2. To check robot motions or run single manipulation primitives, use `manipulation/experiment.py`. For example, `python manipulation/experiment.py --do-the-fling` will fling the garment from pre-defined pick poses. `python manipulation/experiment.py --instruction shirt` will fold an already smooth shirt according to the defined folding-lines instruction. `python manipulation/experiment.py --do-2s-fold` will apply the *2 seconds* folding heuristic.

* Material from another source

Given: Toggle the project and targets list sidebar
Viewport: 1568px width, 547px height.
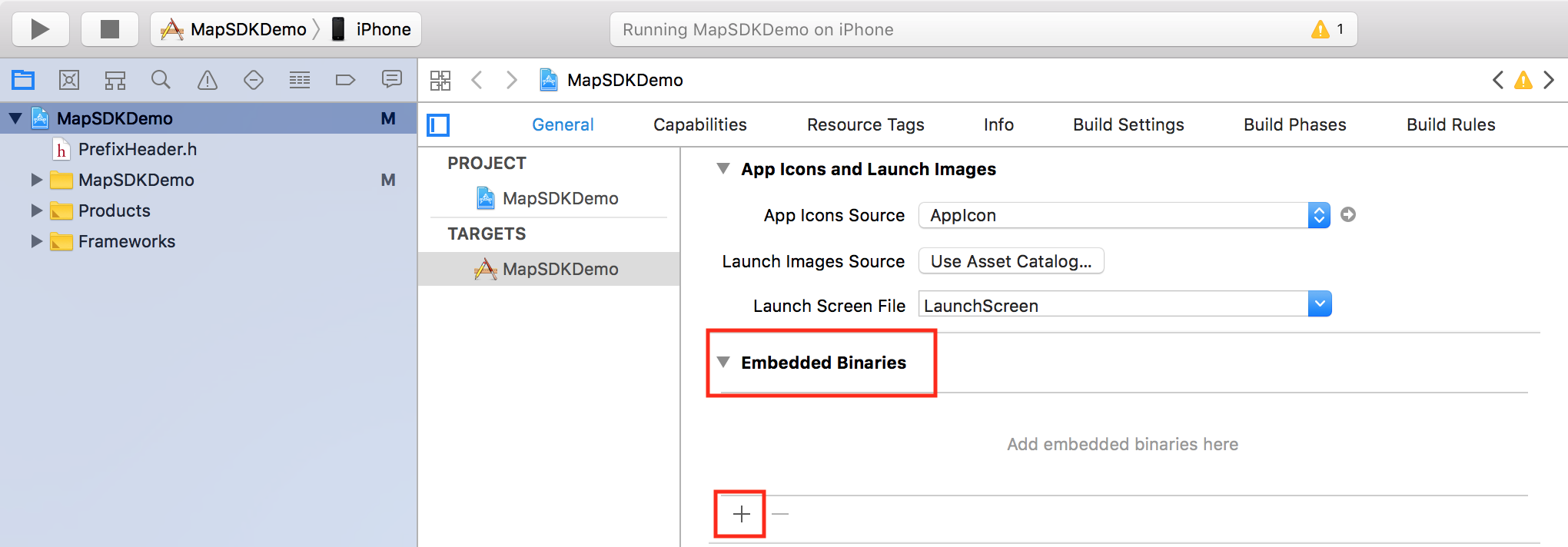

3. To run the complete pipeline, use `mainpulation/run.py`. Most of our experiments were run using the `python manipulation/run.py --horizon 10 --demo --fold` arguments. To repeat the experiment even after a robot error, swap `run.py` with `run_forever.py` keeping the same arguments. The overall end-to-end pipeline depends on a number of hyperparameters that are explained furthermore.
## Hyperparameters
| Group | Parameter | Commonly used value |
| ------------ | --------------------------------------- | ---------------------------------------:|
| **Database** | URL | http://127.0.0.1:8000 |
| **Camera** | PhoXi Serial number | 1703005 |
| | Extrinsic calibration | data/calibrations/phoxi_to_world_bww.tf |
| **Motion** | Speed (Full) | 0.6 m/s |
| | Speed (Half) | 0.12 m/s |
| | Speed (Fling) | 1.0 m/s |
| | Speed (Stretch) | 0.06 m/s |
| | Force Threshold (Stretch) | 0.025 N |
| | Timeout | 7 s |
| **Grasping** | Inwards distance | 0.018 m |
| | Inwards angle | 0.25 rad |
| | Gripper force | 20 N |
| | Approach distance | 0.04 m |
| **Learning** | Inference image size | 256 x 192 px |
| | Depth image distances | 0.85 - 1.25 m |
| | Reachability masks | data/masks/{left, right}.npy |
| | Bimama-Net rotations | 20 |
| | Bimama-Net Embedding size | 8 |
| | Training epochs | 100 |
| | Learning rate | 4e-4 |
| | Learning rate exponential decay | 0.97 |
These are some of the parameters. In particular, the parametrization of the mainipulation primitives are too complex to state here. We refer to the `manipulation/experiment.py` directly.